=== WHAT NEEDS TO BE DONE ===
Rewrite the part of the listing that opens with the line containing "Describe the element" and closes with the line containing "info-icon is located", putting "specific" wherever "particular" appears and keeping everything else the same. Give only those lines, and leave the pictures out.

<<<<

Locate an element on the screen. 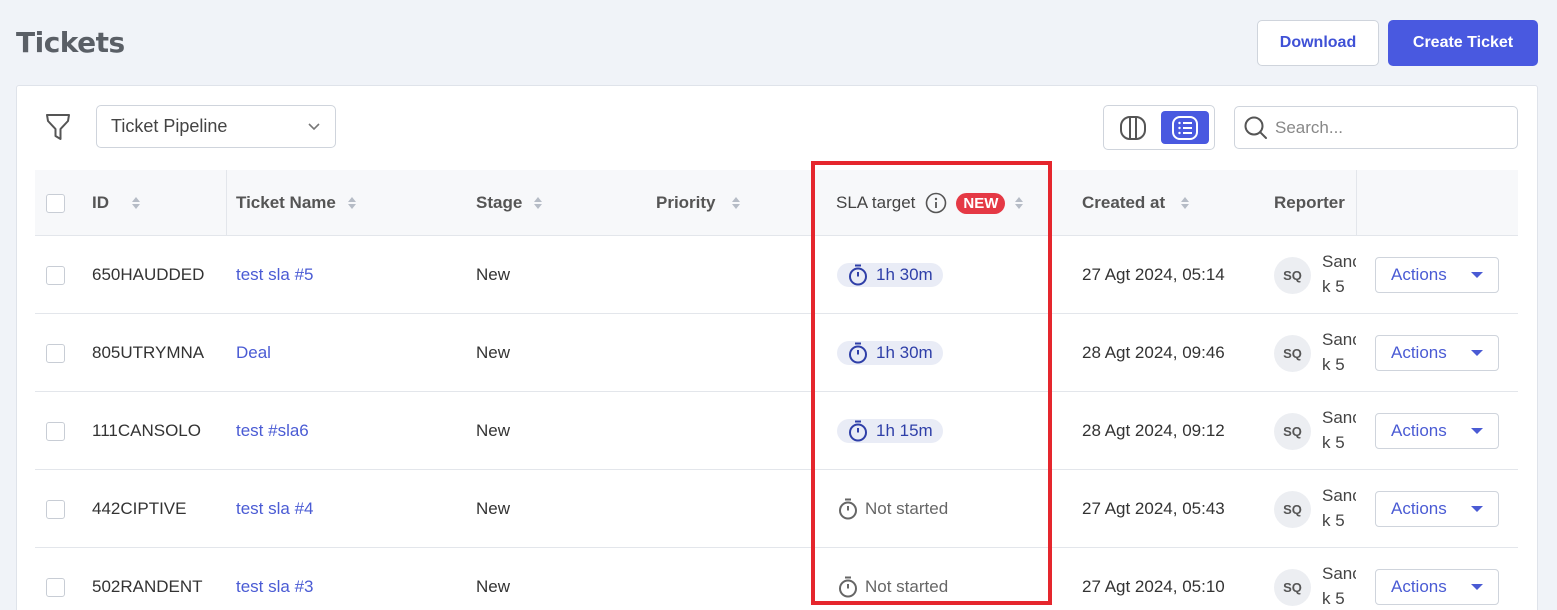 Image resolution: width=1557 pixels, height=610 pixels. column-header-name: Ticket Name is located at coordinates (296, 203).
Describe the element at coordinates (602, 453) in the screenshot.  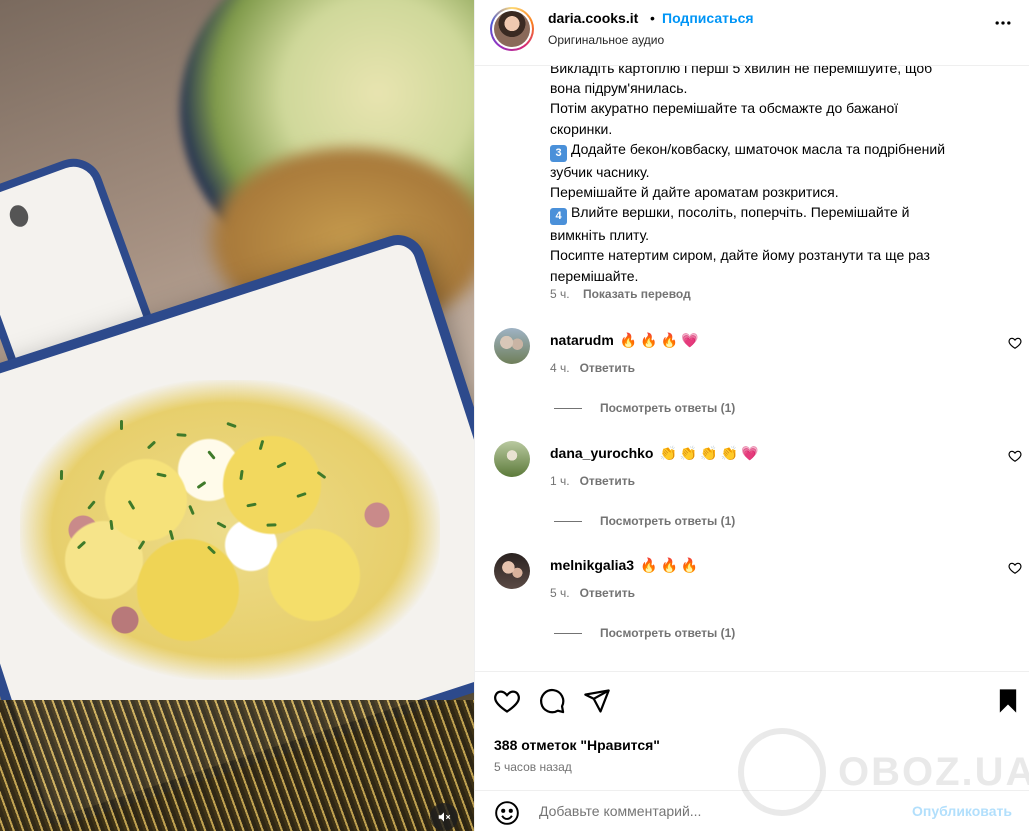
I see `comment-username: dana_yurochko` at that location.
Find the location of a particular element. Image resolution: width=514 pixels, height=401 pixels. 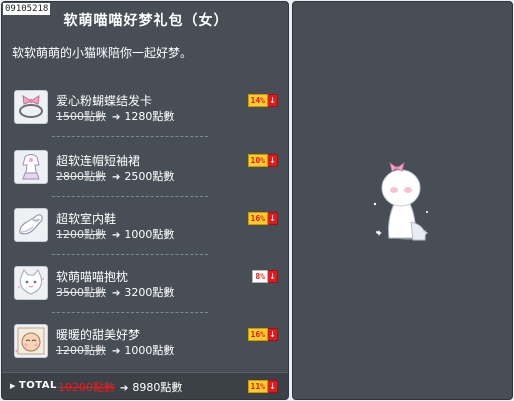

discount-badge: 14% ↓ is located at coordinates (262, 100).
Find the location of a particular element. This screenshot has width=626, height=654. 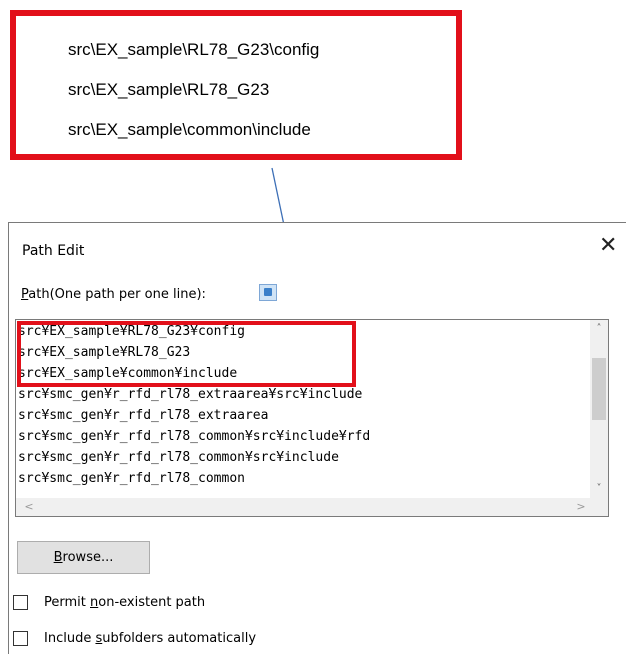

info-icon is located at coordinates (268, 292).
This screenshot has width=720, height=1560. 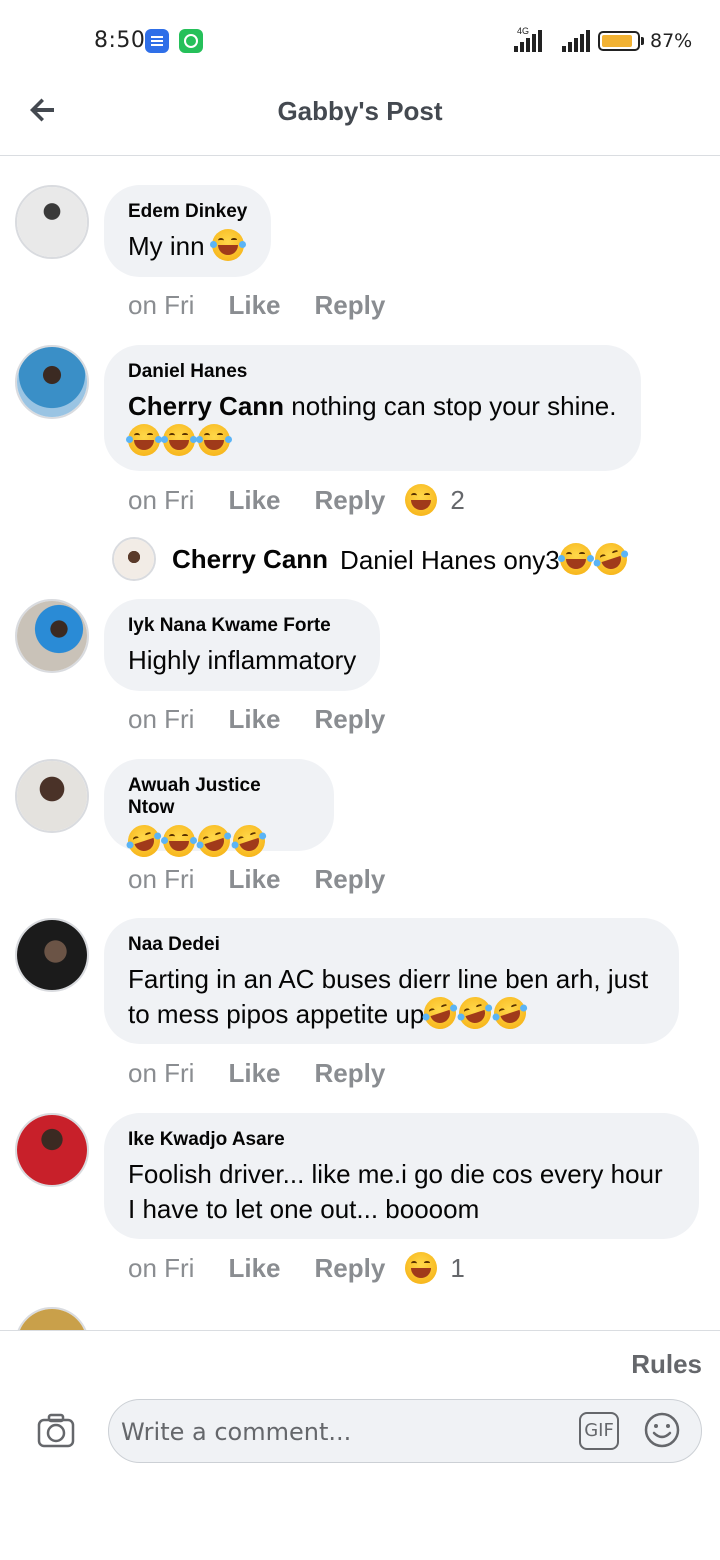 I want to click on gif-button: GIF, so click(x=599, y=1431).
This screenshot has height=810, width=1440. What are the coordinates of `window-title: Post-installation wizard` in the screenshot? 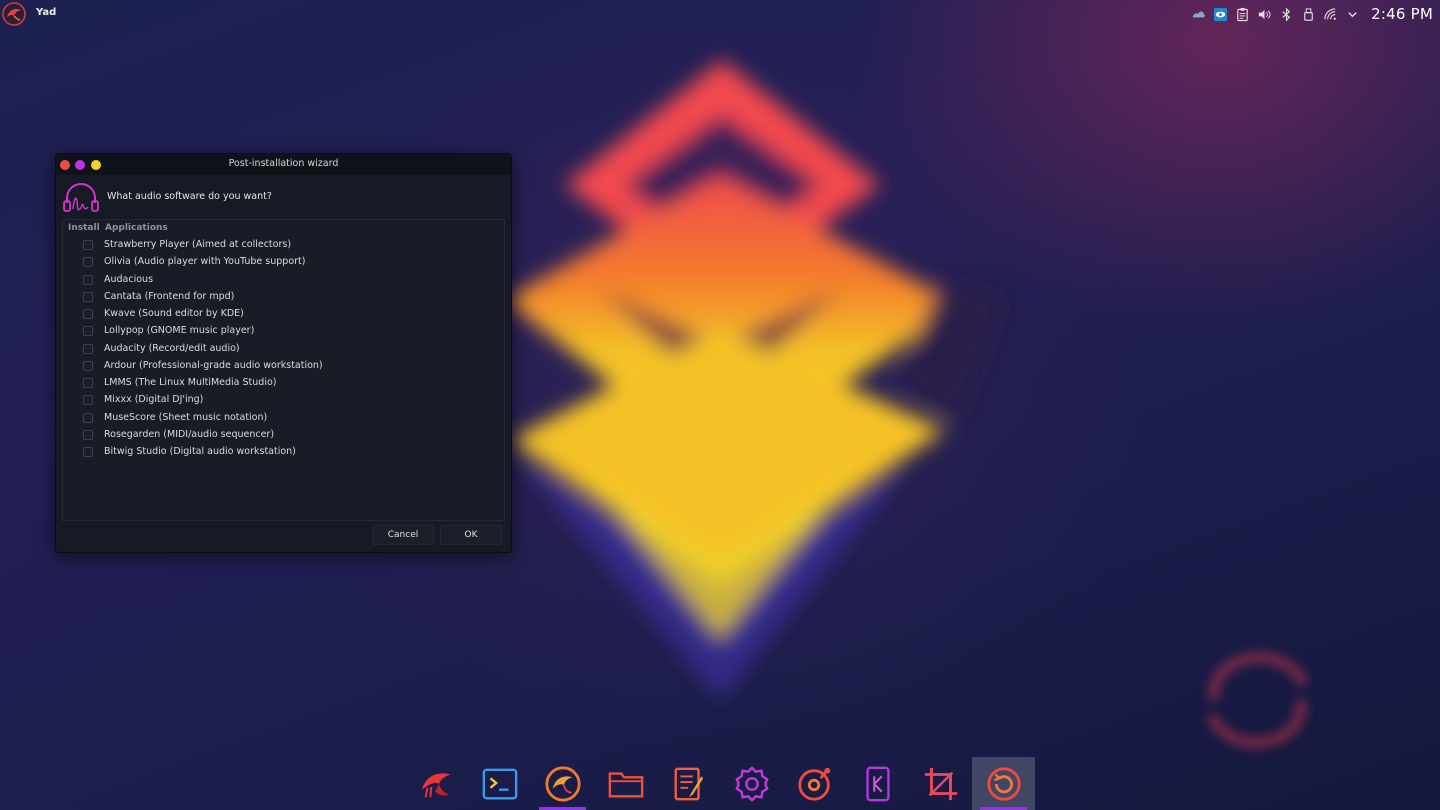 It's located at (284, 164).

>>>>

=== WRITTEN SOLUTION ===
Describe the element at coordinates (602, 453) in the screenshot.  
I see `comment-username: dana_yurochko` at that location.
Find the location of a specific element. Image resolution: width=514 pixels, height=401 pixels. 

discount-badge: 14% ↓ is located at coordinates (262, 100).
Find the location of a specific element. This screenshot has width=626, height=654. 

info-icon is located at coordinates (268, 292).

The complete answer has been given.